----- PASSAGE SHOWN

Before Christopher Walken – and don't get me wrong, I love the guy – ever had a thought about the subject, rock and roll legends were using the cowbell to drive the ever-lovin' rhythm into some of the finest songs of the 1970s and '80s. Here are ten of my favorites – in order, by the way, and I don't want any arguments:
Jump into the Fire – Harry Nilsson
Has anyone ever epitomized the phrase "passive-aggressive" better than Mr. Nilsson in this song? I just love the way, at the end, he demands, "We can make each other happy! We can jump into the fire!" What? I'm just here for the tour of the volcano. All the while, that cowbell incessantly affirms his intentions.
Calling Dr. Love – You'll have to forgive me for this one as I have a soft spot for KISS – I was a charter member of the KISS Army back in 1977. I still remember, a lifetime ago, singing this song with everyone from my little brother to my first girl friend.
Diamond Dogs – Bowie
Always a slave to fashion, Mr. Bowie arrived a little late to the cowbell party of the '70s but he still executed it perfectly in this little glam rock ditty that really talks about nothing at all. I can still see him banging on it while the girls leave the room.
A Little Less Conversation – Elvis (not Costello!)
Is there any list that The King doesn't show up on? Written and arranged by Mac Davis, this song uses the instrument in an understated but decidedly showy manner. Mr. Presley never had another more forward-looking song than this unlike his final word, "corn?"

----------
----- GIVEN DATA

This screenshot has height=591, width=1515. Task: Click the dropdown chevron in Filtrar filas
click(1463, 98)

----------
----- GIVEN DATA

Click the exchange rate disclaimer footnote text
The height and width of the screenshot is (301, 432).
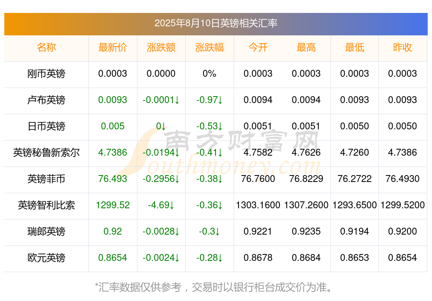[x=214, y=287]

----------

■ **WHAT YOU NEED TO DO**
In the cowbell song list, who wrote and arranged "A Little Less Conversation"?

■ **RESULT OF THE EXERCISE**
Mac Davis